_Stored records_
---+---
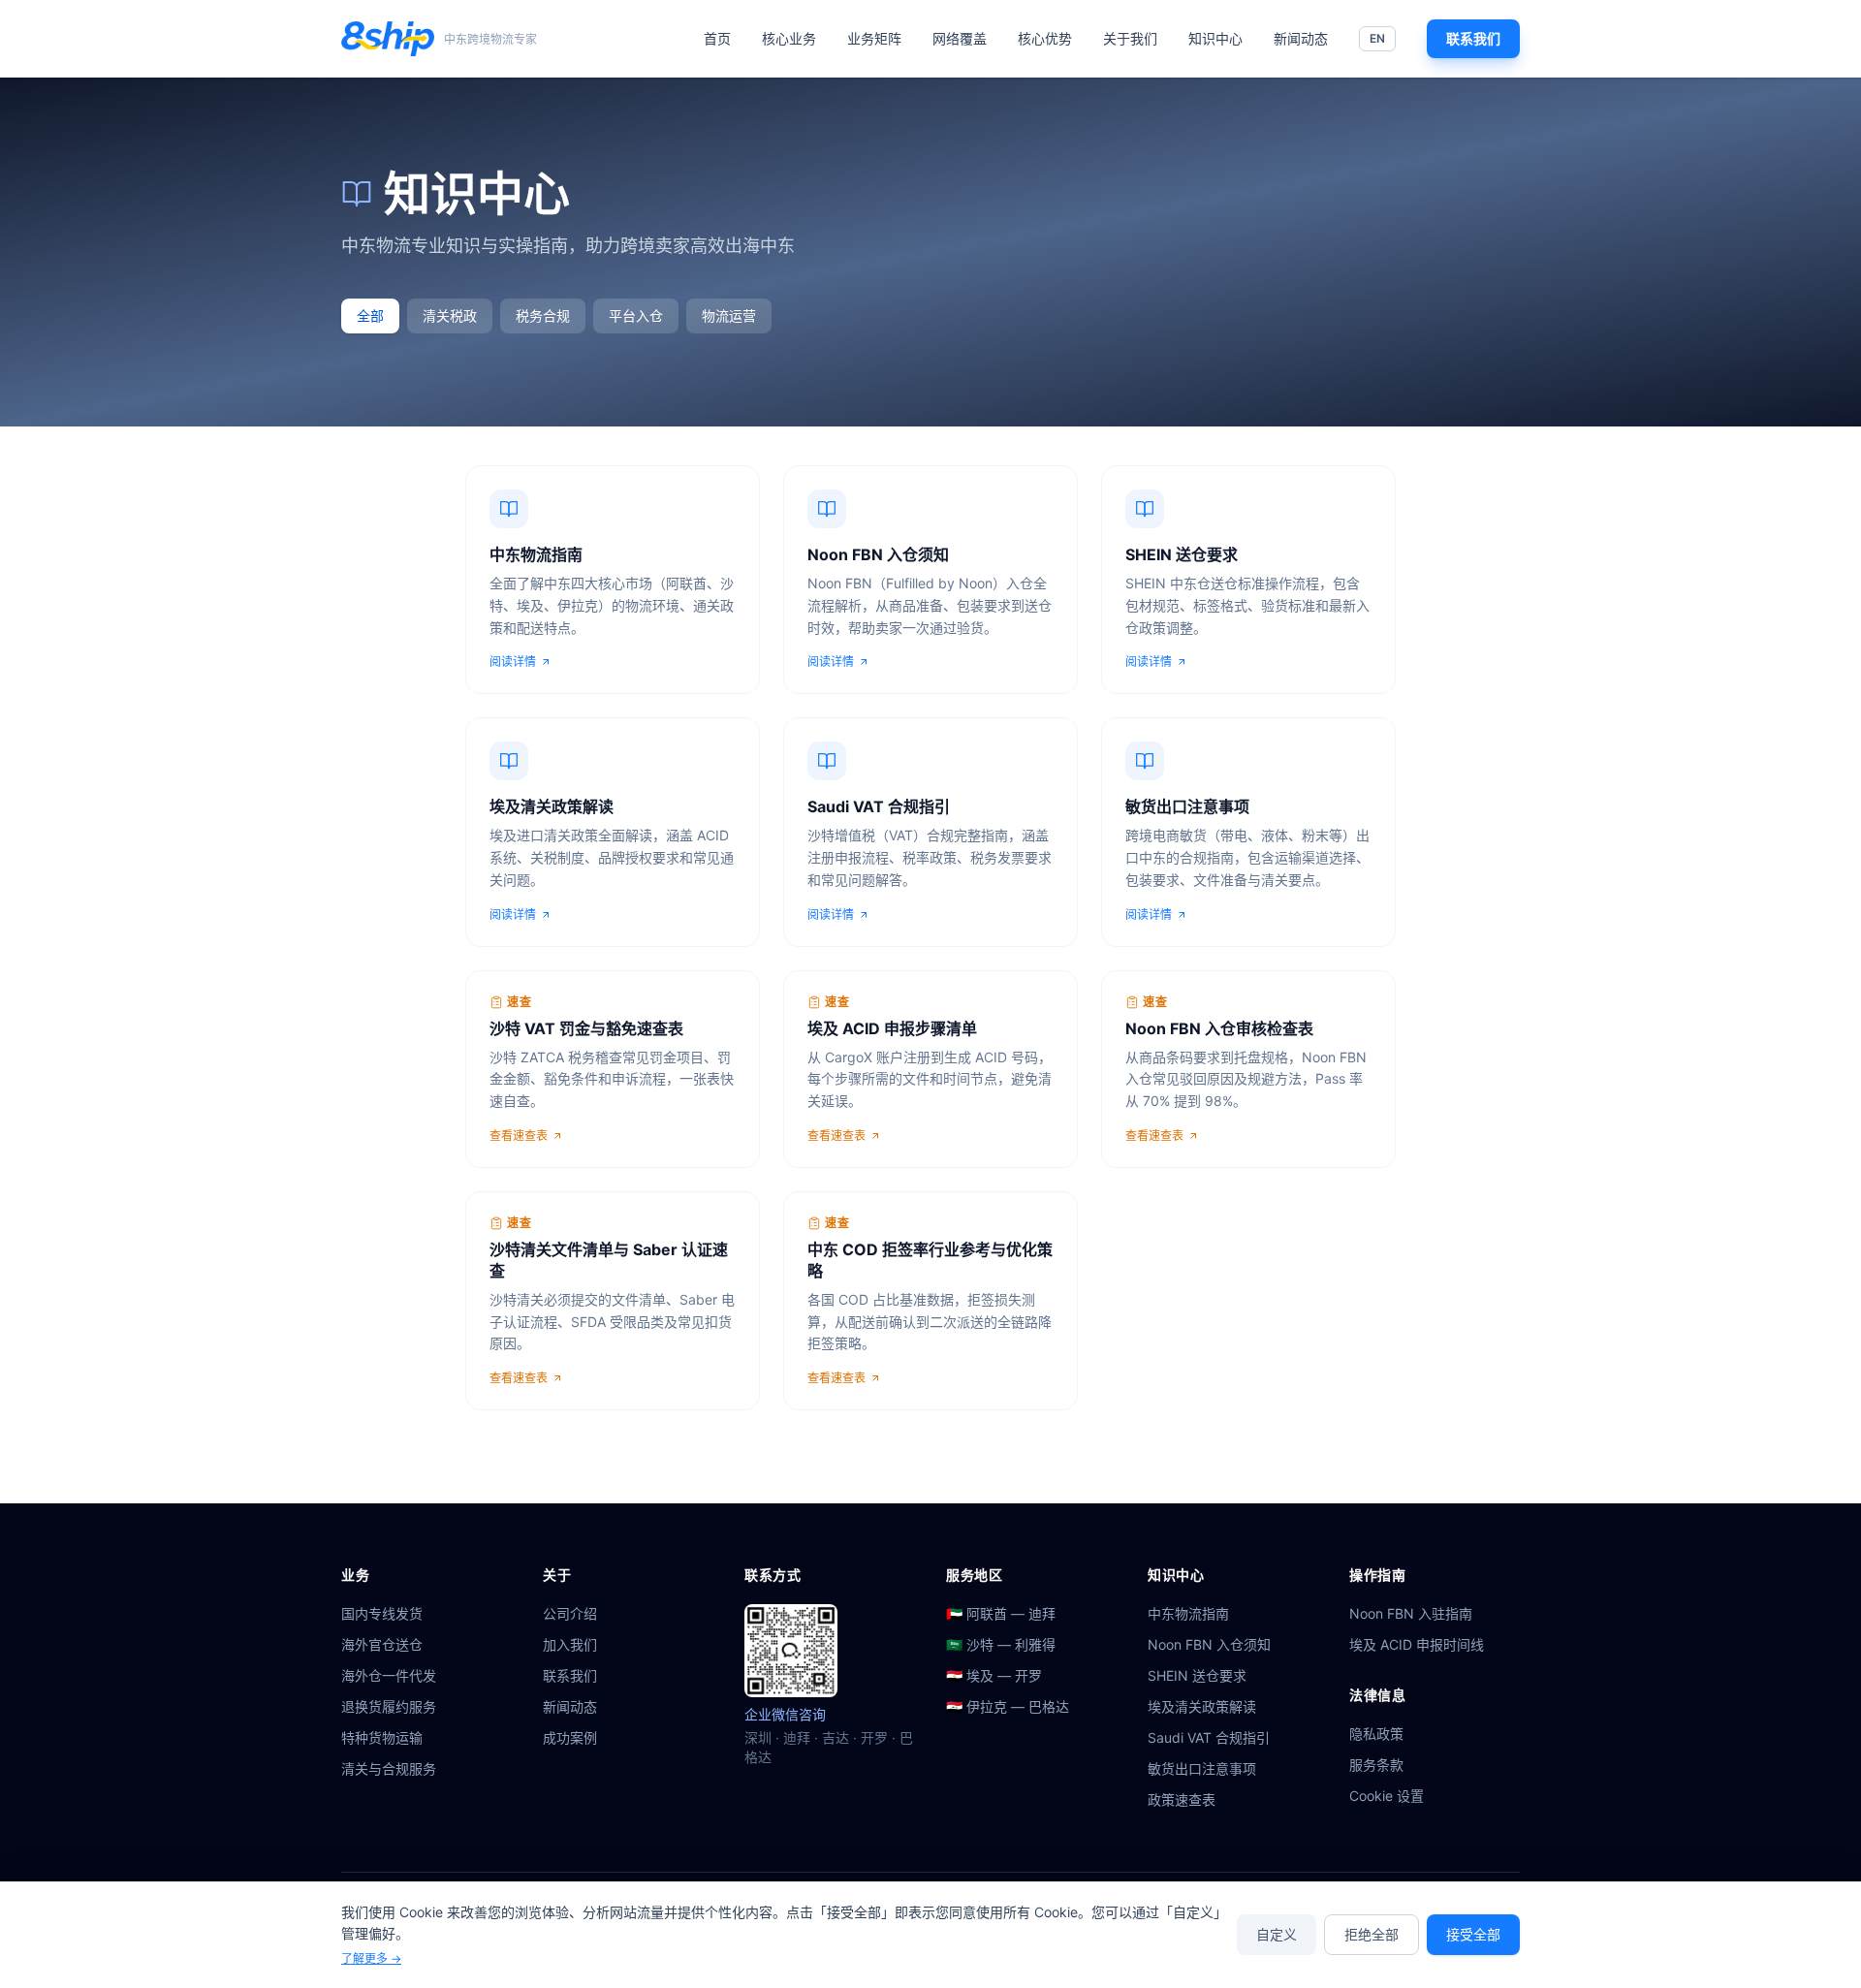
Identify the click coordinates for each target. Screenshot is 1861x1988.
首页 (717, 38)
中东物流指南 (1188, 1613)
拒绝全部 (1371, 1934)
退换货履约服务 (388, 1706)
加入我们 (570, 1644)
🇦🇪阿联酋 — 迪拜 (1001, 1613)
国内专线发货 (382, 1613)
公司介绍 (570, 1613)
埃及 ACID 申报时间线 (1416, 1644)
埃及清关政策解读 (1202, 1706)
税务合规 (543, 315)
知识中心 (1215, 38)
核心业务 (789, 38)
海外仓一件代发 (388, 1675)
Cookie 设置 (1386, 1795)
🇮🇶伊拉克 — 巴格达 (1007, 1706)
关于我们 (1130, 38)
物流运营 (729, 315)
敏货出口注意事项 (1202, 1768)
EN (1377, 38)
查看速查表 (518, 1135)
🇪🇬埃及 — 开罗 (994, 1675)
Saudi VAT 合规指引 (1209, 1737)
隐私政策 (1376, 1733)
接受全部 (1473, 1934)
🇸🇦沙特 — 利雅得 (1001, 1644)
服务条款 (1376, 1764)
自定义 (1276, 1934)
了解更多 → (371, 1958)
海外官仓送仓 (382, 1644)
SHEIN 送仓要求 (1197, 1675)
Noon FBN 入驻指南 (1410, 1613)
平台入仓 (636, 315)
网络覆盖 (959, 38)
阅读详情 (512, 661)
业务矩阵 (874, 38)
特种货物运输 (382, 1737)
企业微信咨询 (785, 1714)
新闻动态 (1301, 38)
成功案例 (570, 1737)
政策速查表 (1181, 1799)
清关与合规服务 (388, 1768)
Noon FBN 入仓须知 (1209, 1644)
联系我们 (1473, 38)
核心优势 (1045, 38)
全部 (370, 315)
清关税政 (450, 315)
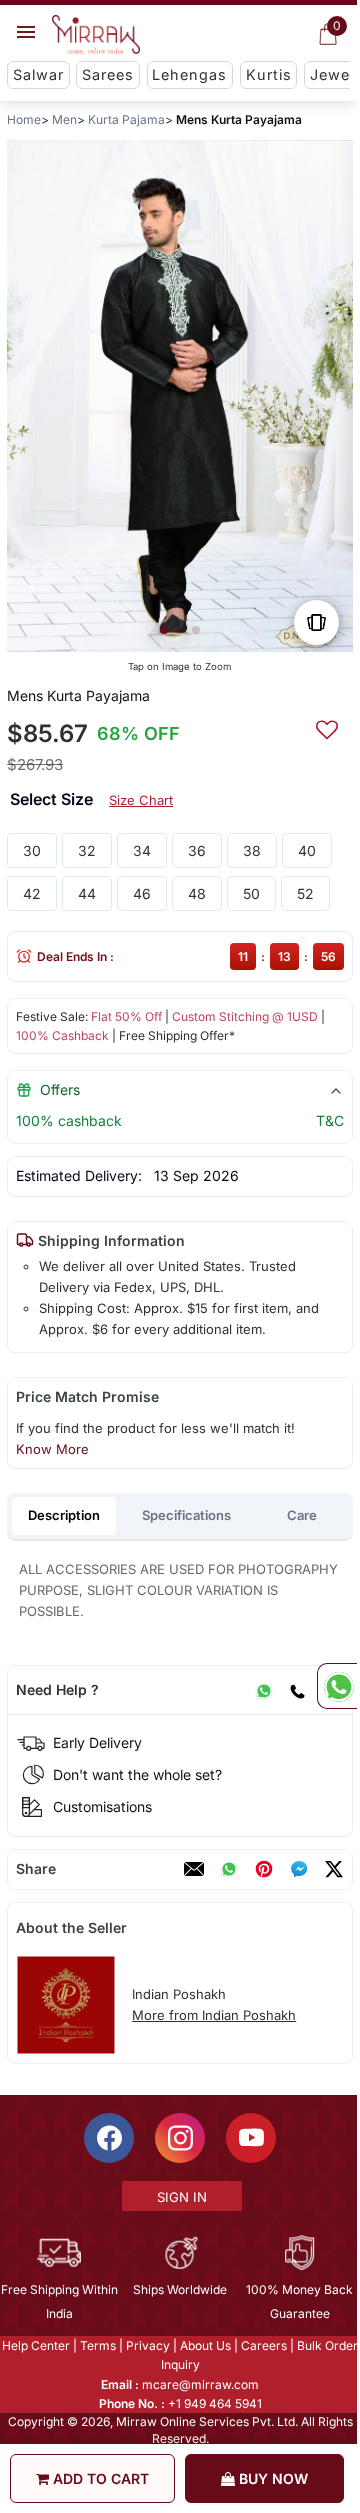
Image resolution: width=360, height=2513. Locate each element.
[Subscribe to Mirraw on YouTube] (250, 2138)
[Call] (297, 1690)
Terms (97, 2345)
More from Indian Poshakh (214, 2015)
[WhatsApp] (264, 1690)
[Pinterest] (264, 1869)
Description (64, 1515)
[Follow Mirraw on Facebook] (108, 2138)
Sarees (108, 74)
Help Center (35, 2345)
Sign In (181, 2197)
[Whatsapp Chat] (337, 1686)
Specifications (186, 1515)
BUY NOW (271, 2478)
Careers (263, 2345)
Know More (52, 1449)
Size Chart (141, 800)
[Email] (194, 1869)
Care (302, 1515)
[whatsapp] (229, 1869)
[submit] (327, 727)
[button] (164, 630)
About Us (204, 2345)
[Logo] (96, 35)
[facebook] (299, 1869)
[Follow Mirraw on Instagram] (179, 2138)
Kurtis (269, 74)
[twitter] (334, 1869)
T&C (330, 1120)
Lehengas (189, 74)
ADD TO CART (99, 2478)
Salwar (38, 74)
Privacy (147, 2345)
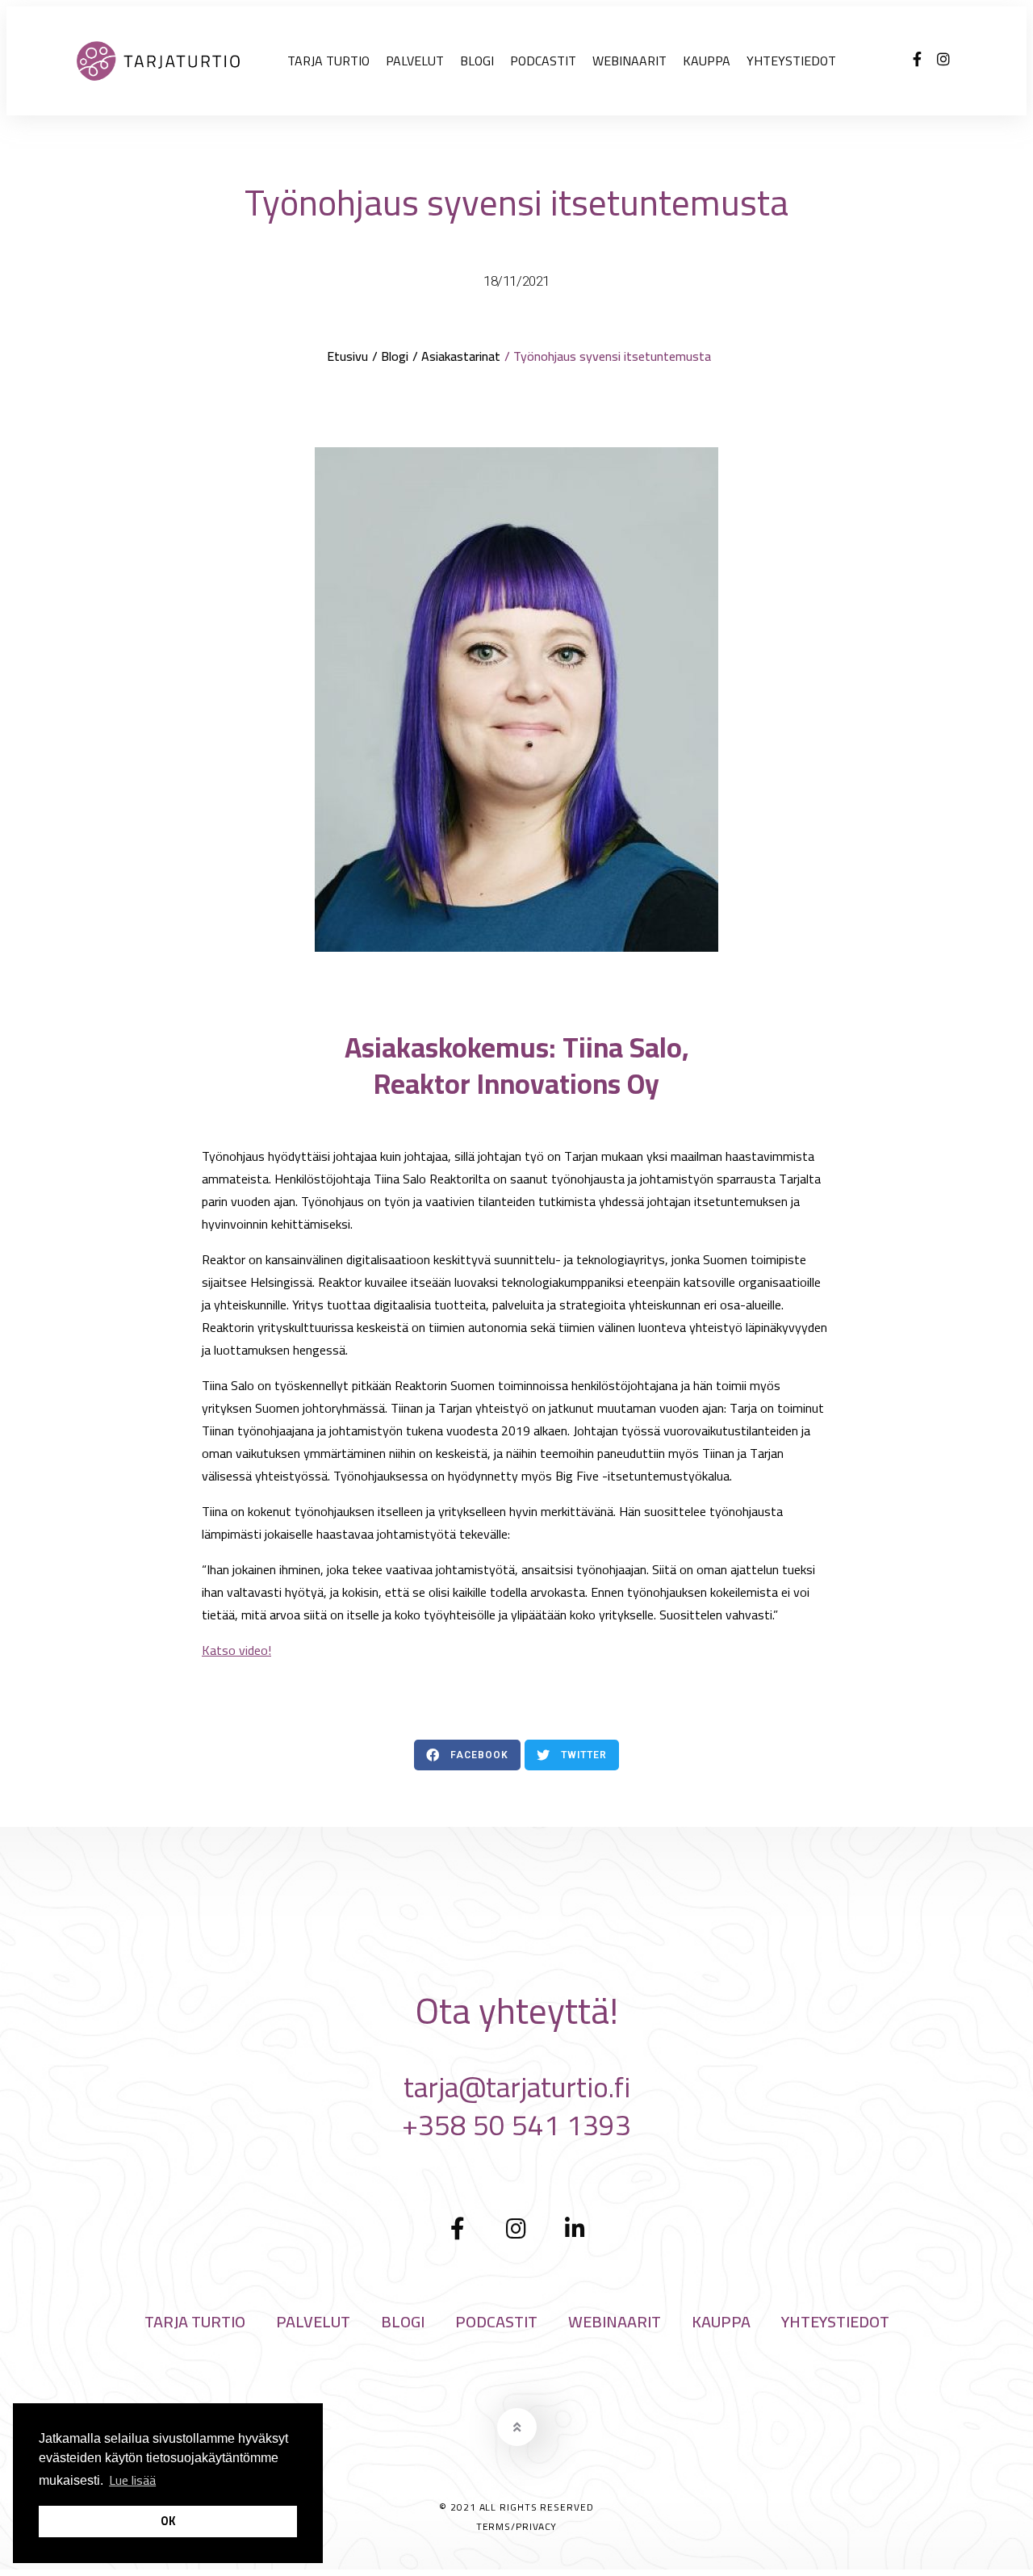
---+---
_Task requirements_
The records above must be printed exactly, but the pictures they hold should be omitted.

_Task response_
Identify the click coordinates for each target. Screenshot is 1861x1988.
首页 (717, 38)
中东物流指南 (1188, 1613)
拒绝全部 (1371, 1934)
退换货履约服务 (388, 1706)
加入我们 (570, 1644)
🇦🇪阿联酋 — 迪拜 (1001, 1613)
国内专线发货 (382, 1613)
公司介绍 (570, 1613)
埃及 ACID 申报时间线 (1416, 1644)
埃及清关政策解读 (1202, 1706)
税务合规 (543, 315)
知识中心 (1215, 38)
核心业务 (789, 38)
海外仓一件代发 (388, 1675)
Cookie 设置 (1386, 1795)
🇮🇶伊拉克 — 巴格达 (1007, 1706)
关于我们 (1130, 38)
物流运营 (729, 315)
敏货出口注意事项 (1202, 1768)
EN (1377, 38)
查看速查表 (518, 1135)
🇪🇬埃及 — 开罗 (994, 1675)
Saudi VAT 合规指引 (1209, 1737)
隐私政策 (1376, 1733)
接受全部 (1473, 1934)
🇸🇦沙特 — 利雅得 (1001, 1644)
服务条款 (1376, 1764)
自定义 (1276, 1934)
了解更多 → (371, 1958)
海外官仓送仓 (382, 1644)
SHEIN 送仓要求 (1197, 1675)
Noon FBN 入驻指南 (1410, 1613)
平台入仓 (636, 315)
网络覆盖 (959, 38)
阅读详情 (512, 661)
业务矩阵 (874, 38)
特种货物运输 (382, 1737)
企业微信咨询 (785, 1714)
新闻动态 (1301, 38)
成功案例 (570, 1737)
政策速查表 (1181, 1799)
清关与合规服务 (388, 1768)
Noon FBN 入仓须知 (1209, 1644)
联系我们 (1473, 38)
核心优势 (1045, 38)
全部 (370, 315)
清关税政 (450, 315)
Image resolution: width=360, height=2513. Locate each element.
[Subscribe to Mirraw on YouTube] (250, 2138)
[Call] (297, 1690)
Terms (97, 2345)
More from Indian Poshakh (214, 2015)
[WhatsApp] (264, 1690)
[Pinterest] (264, 1869)
Description (64, 1515)
[Follow Mirraw on Facebook] (108, 2138)
Sarees (108, 74)
Help Center (35, 2345)
Sign In (181, 2197)
[Whatsapp Chat] (337, 1686)
Specifications (186, 1515)
BUY NOW (271, 2478)
Careers (263, 2345)
Know More (52, 1449)
Size Chart (141, 800)
[Email] (194, 1869)
Care (302, 1515)
[whatsapp] (229, 1869)
[submit] (327, 727)
[button] (164, 630)
About Us (204, 2345)
[Logo] (96, 35)
[facebook] (299, 1869)
[Follow Mirraw on Instagram] (179, 2138)
Kurtis (269, 74)
[twitter] (334, 1869)
T&C (330, 1120)
Lehengas (189, 74)
ADD TO CART (99, 2478)
Salwar (38, 74)
Privacy (147, 2345)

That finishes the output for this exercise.